::: TASK MATERIAL :::

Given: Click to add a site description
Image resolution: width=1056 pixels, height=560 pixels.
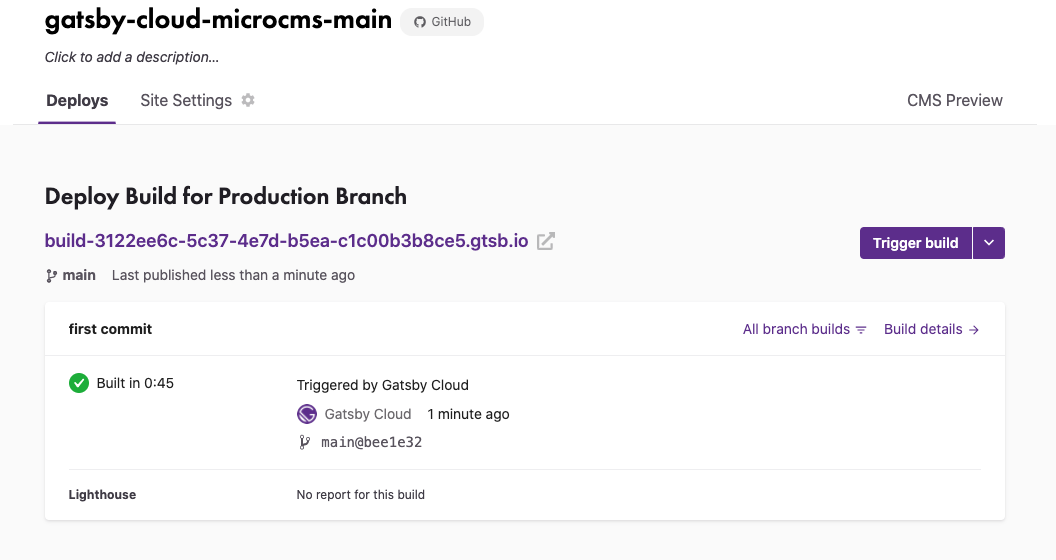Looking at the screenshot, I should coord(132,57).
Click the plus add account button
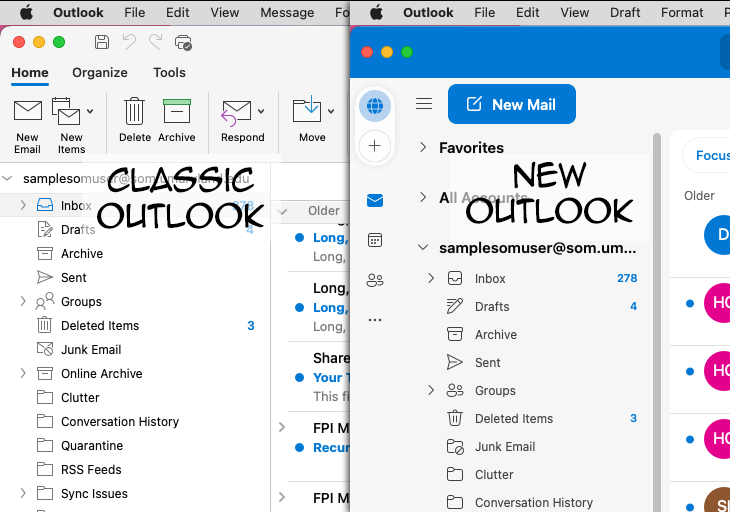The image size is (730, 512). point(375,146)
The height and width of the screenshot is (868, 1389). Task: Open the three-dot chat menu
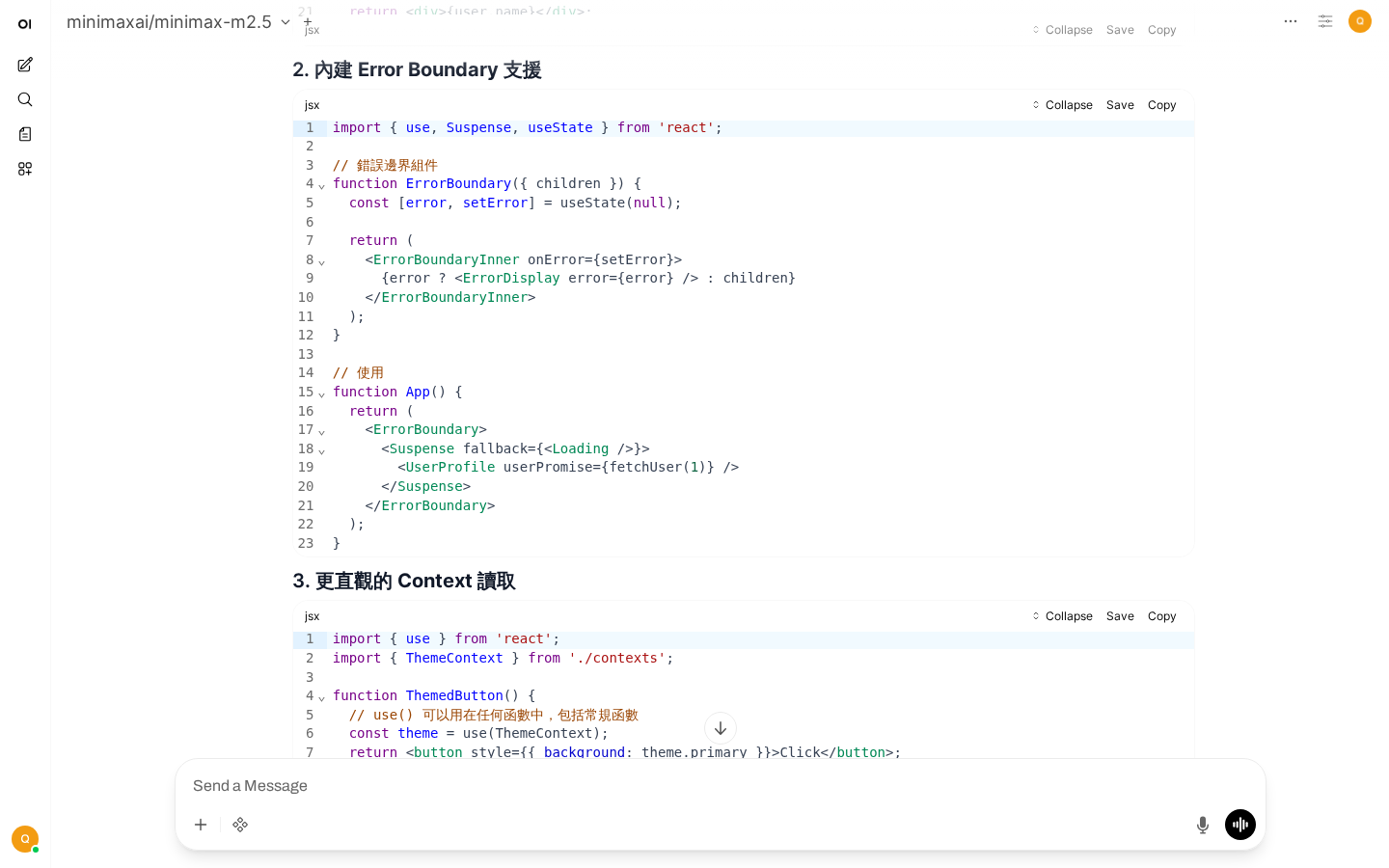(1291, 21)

:::

> _WORK REQUEST_:
Please print the records above word for word, leaving every image out.

> _ANSWER SECTION_:
Given: Click to add a site description
Image resolution: width=1056 pixels, height=560 pixels.
Looking at the screenshot, I should coord(132,57).
Click the plus add account button
The image size is (730, 512). point(375,146)
The height and width of the screenshot is (868, 1389). Task: Open the three-dot chat menu
(1291, 21)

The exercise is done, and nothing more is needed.